Start of Block

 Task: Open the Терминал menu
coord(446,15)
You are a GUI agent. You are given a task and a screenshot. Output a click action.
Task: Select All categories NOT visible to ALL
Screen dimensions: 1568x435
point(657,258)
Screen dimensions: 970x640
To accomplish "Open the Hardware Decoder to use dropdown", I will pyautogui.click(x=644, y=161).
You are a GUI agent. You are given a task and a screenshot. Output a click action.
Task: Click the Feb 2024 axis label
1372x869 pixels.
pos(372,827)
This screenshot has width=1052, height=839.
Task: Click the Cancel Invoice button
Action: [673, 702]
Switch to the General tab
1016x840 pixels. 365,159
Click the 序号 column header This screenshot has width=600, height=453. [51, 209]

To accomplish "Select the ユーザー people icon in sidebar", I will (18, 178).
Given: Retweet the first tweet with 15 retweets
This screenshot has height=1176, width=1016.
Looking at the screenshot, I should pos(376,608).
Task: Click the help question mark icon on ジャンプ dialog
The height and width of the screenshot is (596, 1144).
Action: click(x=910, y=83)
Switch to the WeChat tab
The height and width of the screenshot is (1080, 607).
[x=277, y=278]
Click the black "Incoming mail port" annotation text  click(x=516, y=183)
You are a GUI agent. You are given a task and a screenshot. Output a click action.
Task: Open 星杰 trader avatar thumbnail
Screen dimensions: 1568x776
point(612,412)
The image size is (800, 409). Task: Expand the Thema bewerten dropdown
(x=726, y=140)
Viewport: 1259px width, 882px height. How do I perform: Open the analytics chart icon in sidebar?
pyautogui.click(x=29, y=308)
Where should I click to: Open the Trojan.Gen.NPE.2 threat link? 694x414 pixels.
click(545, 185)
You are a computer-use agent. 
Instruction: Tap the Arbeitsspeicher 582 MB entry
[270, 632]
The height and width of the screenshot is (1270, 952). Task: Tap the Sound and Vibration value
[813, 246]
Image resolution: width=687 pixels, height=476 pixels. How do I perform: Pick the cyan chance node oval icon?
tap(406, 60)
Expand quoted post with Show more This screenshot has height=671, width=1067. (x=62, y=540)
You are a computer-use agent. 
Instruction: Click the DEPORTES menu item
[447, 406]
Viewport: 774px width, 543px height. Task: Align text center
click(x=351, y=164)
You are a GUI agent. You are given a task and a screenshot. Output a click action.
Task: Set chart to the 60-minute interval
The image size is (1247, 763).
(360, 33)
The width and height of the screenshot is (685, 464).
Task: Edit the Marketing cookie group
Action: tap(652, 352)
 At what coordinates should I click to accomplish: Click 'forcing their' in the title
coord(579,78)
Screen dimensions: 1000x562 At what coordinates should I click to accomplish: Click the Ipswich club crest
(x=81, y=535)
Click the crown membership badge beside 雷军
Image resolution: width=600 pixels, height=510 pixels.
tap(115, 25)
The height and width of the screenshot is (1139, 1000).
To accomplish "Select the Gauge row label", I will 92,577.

End of Block

### [Activity]
Verbatim reproduction is required for the line holding "Task: Set chart to the 60-minute interval" and for every line after it in the records, with no other line included.

### [Answer section]
Task: Set chart to the 60-minute interval
The image size is (1247, 763).
(360, 33)
The width and height of the screenshot is (685, 464).
Task: Edit the Marketing cookie group
Action: tap(652, 352)
 At what coordinates should I click to accomplish: Click 'forcing their' in the title
coord(579,78)
Screen dimensions: 1000x562 At what coordinates should I click to accomplish: Click the Ipswich club crest
(x=81, y=535)
Click the crown membership badge beside 雷军
Image resolution: width=600 pixels, height=510 pixels.
tap(115, 25)
The height and width of the screenshot is (1139, 1000).
To accomplish "Select the Gauge row label", I will 92,577.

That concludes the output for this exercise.